Here’s another post that for some people is obvious, but there are other (e.g. high level managers) that might not necessarily see the importance of Linux, in fact, I have been surprised by many open source developers who don’t seem to be familiar with how Linux works (they think it’s just something that works?). The fact of the matter is that Linux is light years ahead of any other software project, open or closed, I’ll try to explain why.

BTW. By “Linux”, I mean the kernel, not the ecosystem. Which is the name of the project.

Everywhere

First of all, Linux runs everywhere; desktops, smartphones, routers, web servers, supercomputers, TVs, refrigerators, tablets, even on the stock market (London, NY, Johannesburg, etc.).

Not only it runs anywhere, but in many areas it’s the undisputed #1. In smartphones, Android already has the most market share, and grabbing more and more.

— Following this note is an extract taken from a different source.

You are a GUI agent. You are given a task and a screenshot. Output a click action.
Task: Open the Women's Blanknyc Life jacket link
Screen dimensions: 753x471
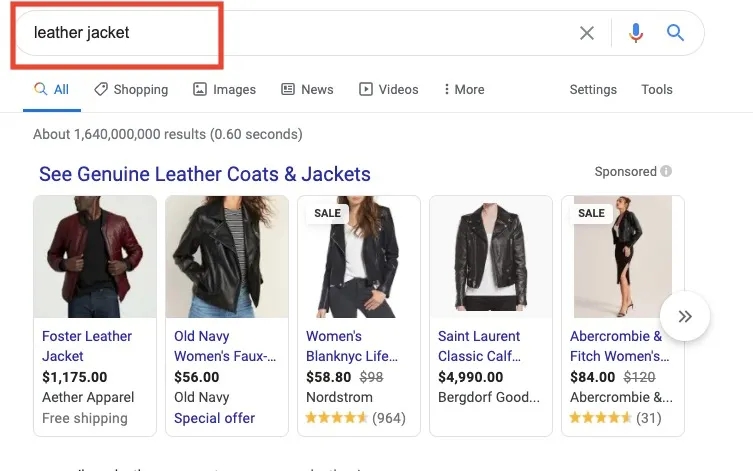352,346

In supercomputers, Linux has 92% of the TOP500. On servers, it’s 64%.

There’s a lot of benefits to having a single kernel that runs on all kinds of hardware, I’ll mention two examples.

One is the improvements in power consumption that all the embedded people have been pushing for not only benefit laptops and desktops, but even servers. Also, features like dynamic power management that works really well on embedded influence the desktop and server hardware.

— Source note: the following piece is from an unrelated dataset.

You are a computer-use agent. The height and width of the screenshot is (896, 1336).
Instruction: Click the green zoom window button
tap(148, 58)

Another one is the VFS scalability patches. Nick Piggin found some issues with 64 CPUs machines that require some reorganization of VFS. The problem is that it’s tricky to test issues with these patches, however, since also have a real-time community (they have their own patches, but eventually will get merged), they could find issues on these patches more easily.

Here’s a nice interview with Jim Zemlin from Linux Foundation that explains where Linux comes from, where it is, how it might very well become the building block of all devices in the future.

Collaboration

There’s many open projects, but not many where everyone is involved and working together. The Linux Foundation issues a yearly report of how the kernel is being developed, and you can see competing companies working together, such as Red Hat (12.4%), Novell (7.0%), IBM (6.9%), Intel (5.8%), Oracle (2.3%), Renesas (1.4.%), SGI (1.3%), Fujitsu (1.2%), Nokia (1.0%), HP (1.0%), Google (0.8%), AMD (0.8%), etc.

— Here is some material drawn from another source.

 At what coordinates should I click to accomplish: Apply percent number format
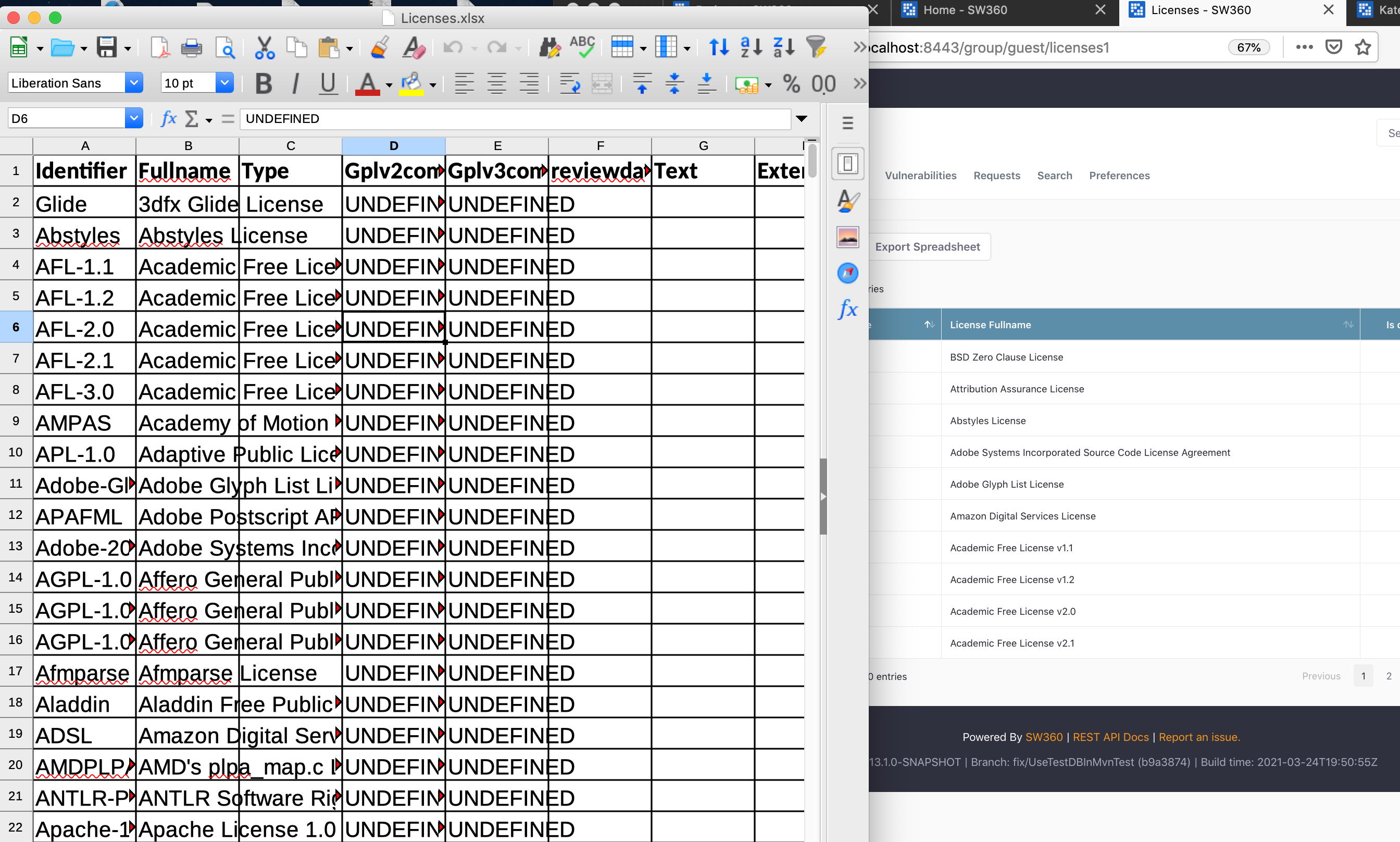click(792, 83)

This is true synergy, not the management bullshit kind; nobody alone (Microsoft) can compete with what everyone together can produce (Linux).

Communication

The traffic of the main mailing list (LKML) is astronomical; 250 messages per day, but that’s only one mailing list, there are around 200 subsystem lists. Many of these lists have a lot of traffic as well, one I’m subscribed to is linux-media, which has around 30 messages per day.

And there’s a reason why so many people can follow so much traffic without it becoming a total mess. All kernel mailing lists follow common guidelines; you don’t have to be subscribed!, don’t do reply-to munging, encourage cross-posting, cc the right people, trim unnecessary context, and don’t top post.

Also very important is to send patches through the mailing list. You don’t even have to think about it, just type ‘git send-email’ with a proper –cc-cmd, and Linux’s get_maintainer.pl script would find the right maintainers and contributors to cc, and the proper mailing lists to send the patch to. Again, no need to be subscribed. More next.

Patches

I have explained before why sending patches through the mailing list is superior to bugzilla. But it can be summarized as; you don’t need to be subscribed, you don’t need to login anywhere, you don’t need to search for the right component, etc.

As an example I put myself. I am paid by Nokia to work on GStreamer stuff, yet, even though I have a bugzilla account and everything, it’s easier for me to submit (and get merged) patches to Linux (mostly on my free time); it’s just one command. It’s not only easier for me to submit patches, but also to review them; just click reply. I’m not even going to mention closed source, which is horrible in this area.

It is also rewarding that usually that the response to patches is immediate, however, sometimes there are so many comments that patch series have 3, 5, 10, even 30 revisions before they are accepted. This is great for quality reasons, not only for for the project, the developers involved also learn a lot.

Using a mailing list also means that it’s easy to switch from reviewing a patch to a new discussion, based on the patch, thus helping communication.

Speed

It is not surprising that such a fine tuned process the results of producing stable releases each three months like clockwork, introducing major features, and from 5 to 6 patches per hour.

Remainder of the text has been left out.